Data supplied Block Start

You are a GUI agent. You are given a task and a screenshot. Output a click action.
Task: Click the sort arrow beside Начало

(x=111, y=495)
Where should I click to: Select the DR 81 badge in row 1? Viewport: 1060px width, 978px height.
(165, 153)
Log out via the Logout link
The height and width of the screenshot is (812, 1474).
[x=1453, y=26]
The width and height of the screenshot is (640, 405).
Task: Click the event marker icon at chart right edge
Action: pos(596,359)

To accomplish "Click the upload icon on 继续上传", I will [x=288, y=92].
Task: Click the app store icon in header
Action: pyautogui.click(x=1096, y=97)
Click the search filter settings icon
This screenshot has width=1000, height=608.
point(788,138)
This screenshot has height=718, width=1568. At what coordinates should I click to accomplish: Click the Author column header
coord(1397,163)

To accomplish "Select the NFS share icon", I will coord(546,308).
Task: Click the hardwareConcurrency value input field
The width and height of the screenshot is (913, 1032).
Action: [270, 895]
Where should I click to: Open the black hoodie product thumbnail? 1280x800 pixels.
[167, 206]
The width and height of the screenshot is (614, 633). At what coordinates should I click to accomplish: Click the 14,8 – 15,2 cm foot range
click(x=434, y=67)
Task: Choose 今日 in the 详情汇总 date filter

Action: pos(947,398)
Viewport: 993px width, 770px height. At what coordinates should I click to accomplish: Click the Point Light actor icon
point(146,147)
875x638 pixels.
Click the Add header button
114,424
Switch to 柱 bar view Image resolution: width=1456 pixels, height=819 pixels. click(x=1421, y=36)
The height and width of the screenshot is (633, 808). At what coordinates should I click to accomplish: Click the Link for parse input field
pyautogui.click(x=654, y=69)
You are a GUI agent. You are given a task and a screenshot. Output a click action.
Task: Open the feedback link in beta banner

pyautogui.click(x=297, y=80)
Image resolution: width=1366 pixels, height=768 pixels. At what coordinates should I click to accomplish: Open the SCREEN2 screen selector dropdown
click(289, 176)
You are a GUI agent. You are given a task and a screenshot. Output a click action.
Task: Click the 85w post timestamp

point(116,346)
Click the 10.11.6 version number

Data supplied Block End

Write out the lines of the records exactly, starting at the one holding "Task: Open the feedback link in beta banner" and ending with the last line, and include no others.

Output for this exercise →
Task: Open the feedback link in beta banner

pyautogui.click(x=297, y=80)
Image resolution: width=1366 pixels, height=768 pixels. At what coordinates should I click to accomplish: Open the SCREEN2 screen selector dropdown
click(289, 176)
You are a GUI agent. You are given a task and a screenshot. Output a click action.
Task: Click the 85w post timestamp

point(116,346)
Click the 10.11.6 version number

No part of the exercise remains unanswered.